Il via vai di tossicodipendenti era continuo, giorno e notte, e la vendita avveniva anche alla presenza dei bambini del quartiere, che prendevano lo scuolabus la cui fermata era situata proprio davanti al palazzo ove avveniva lo spaccio, o che si recavano nella limitrofa scuola elementare e materna.
Per quest’ultima circostanza, agli associati è stata contestata l’ulteriore aggravante specifica, prevista nelle ipotesi in cui lo spaccio avvenga in zone limitrofe ad istituti scolastici.
Spesso, l’enorme affluenza creava anche problemi di viabilità, perché alcuni acquirenti si recavano ad acquistare le dosi addirittura a bordo di tir, che lasciavano parcheggiati in mezzo alla via pubblica.
Gli approvvigionamenti dagli associati di Roma erano continui; difatti, per minimizzare i rischi e le eventuali perdite causate da interventi delle forze di polizia, i viaggi di rifornimento erano quotidiani, effettuati con mezzi appositamente modificati, con la realizzazione di vani segreti ove occultare lo stupefacente, i cui quantitativi variavano tra i 100 ed i 500 gr al giorno.
Nell’occasione dell’arresto in flagranza di uno dei corrieri, un’auto dell’associazione è stata sequestrata ed è stato scoperto un cassetto ricavato dal vano dell’airbag lato passeggeri, capace di contenere fino a ½ Kg di cocaina.
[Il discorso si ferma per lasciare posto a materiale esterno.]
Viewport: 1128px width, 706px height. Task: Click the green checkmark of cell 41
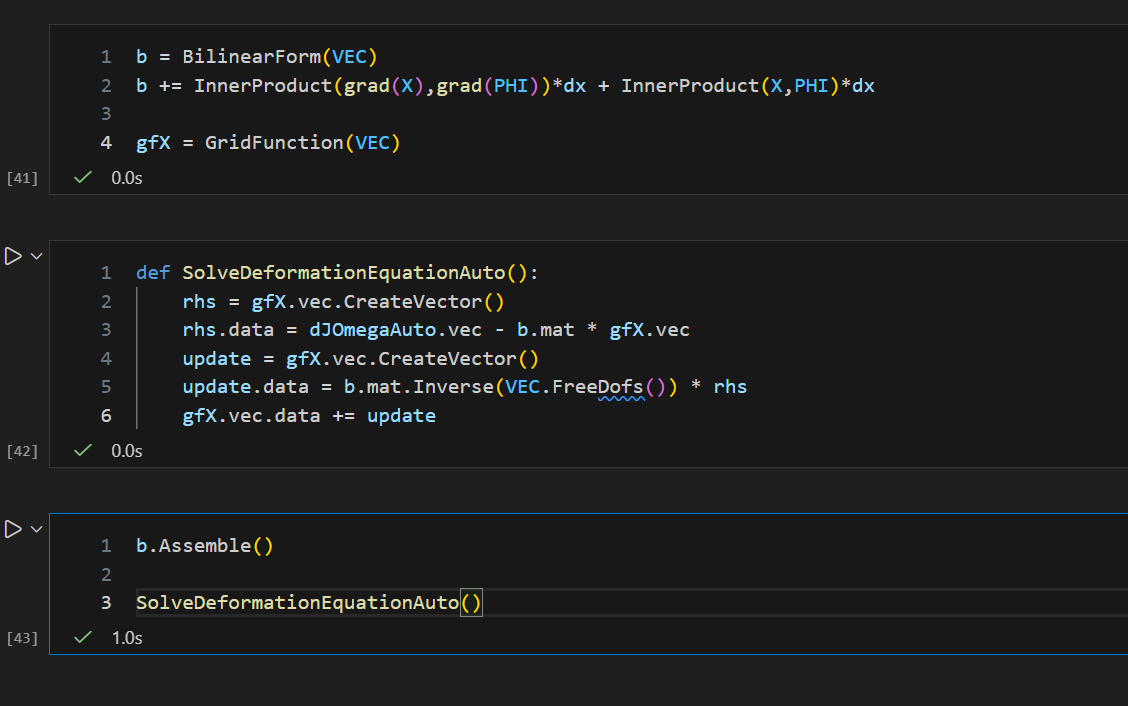pyautogui.click(x=84, y=178)
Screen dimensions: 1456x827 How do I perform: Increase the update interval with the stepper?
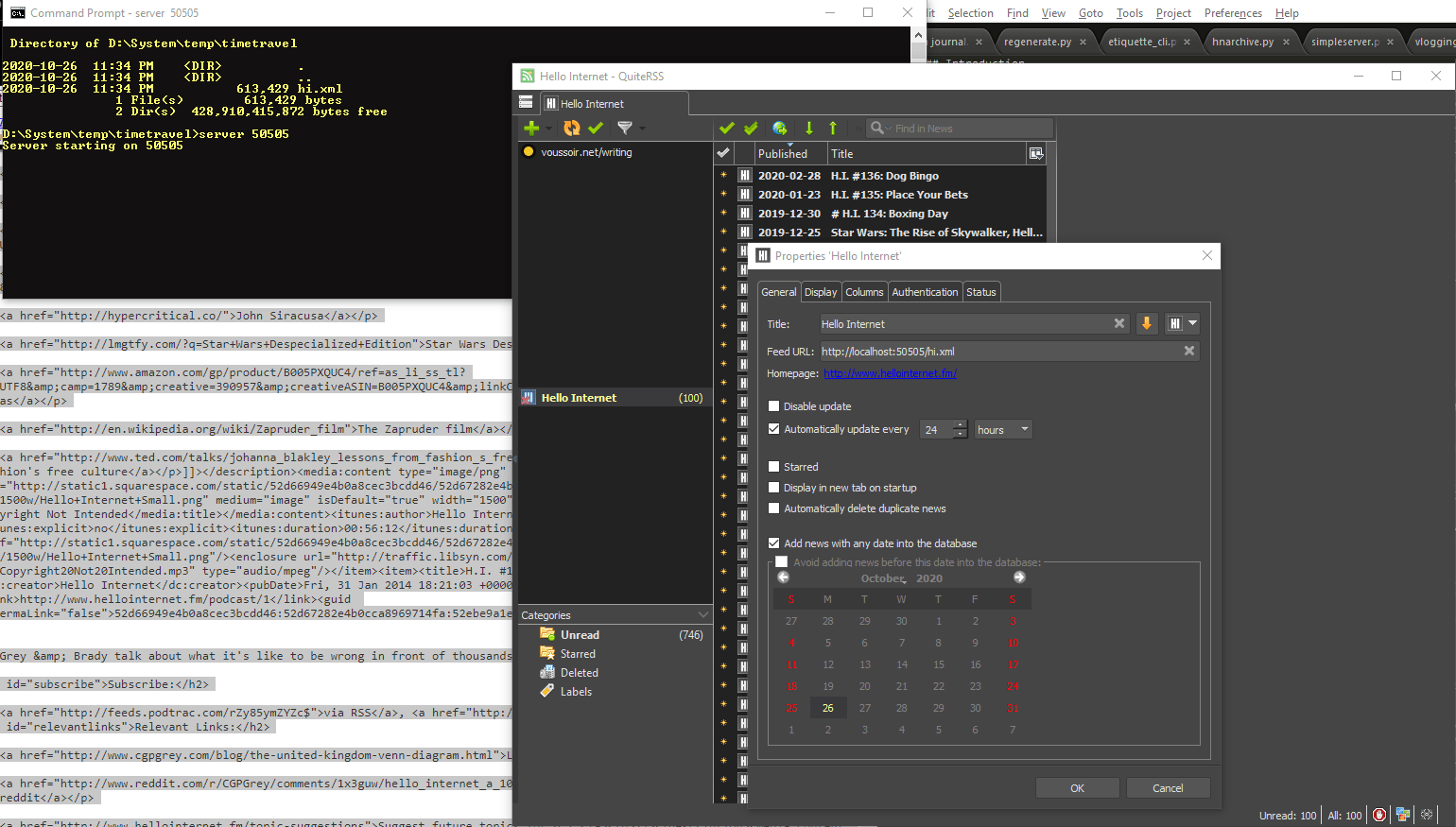[x=961, y=424]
Grazie al mercato della mini dose di cocaina cotta, formata da 0.30 gr, da ogni etto di cocaina l’organizzazione criminale ricavava più di 350 #dosi, che vendute a 20 euro ciascuna, fruttavano al #dettaglio oltre 7.000 euro.
Il fatturato dell’organizzazione, quindi, era notevole, riuscendo a vendere tra le 300 e le 500 dosi di #droga al giorno, per un ricavo medio giornaliero che oscillava tra i 6.000 e gli 8.000 euro, con punte massime che sfioravano i 10.000 euro nei fine settimana o in occasione delle festività di fine anno.